WHAT THE TASK ASKS
Quote only the lines that start at the line with "You are a GUI" and run to the end of the entries; omit the pictures.

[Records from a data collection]
######
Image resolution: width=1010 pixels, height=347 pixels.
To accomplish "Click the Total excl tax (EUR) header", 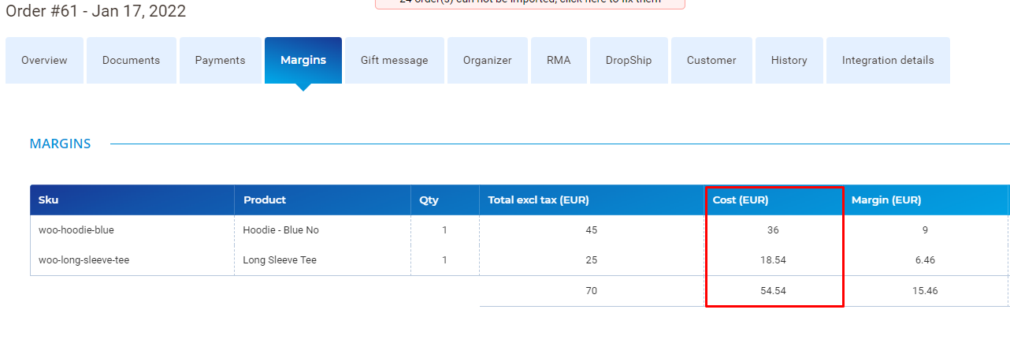I will point(538,200).
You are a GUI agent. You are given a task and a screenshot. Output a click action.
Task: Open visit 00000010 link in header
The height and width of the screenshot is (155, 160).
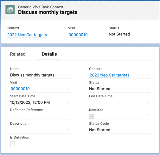click(x=78, y=35)
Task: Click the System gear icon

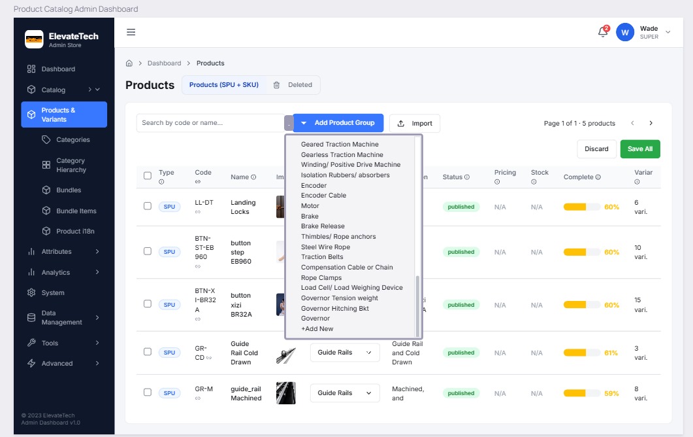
######
RESULT FOR THIS TASK
You are a GUI agent. You are given a task and a screenshot. Output a click action.
Task: Open visit 00000010 link in header
The height and width of the screenshot is (155, 160).
click(x=78, y=35)
Task: Click the System gear icon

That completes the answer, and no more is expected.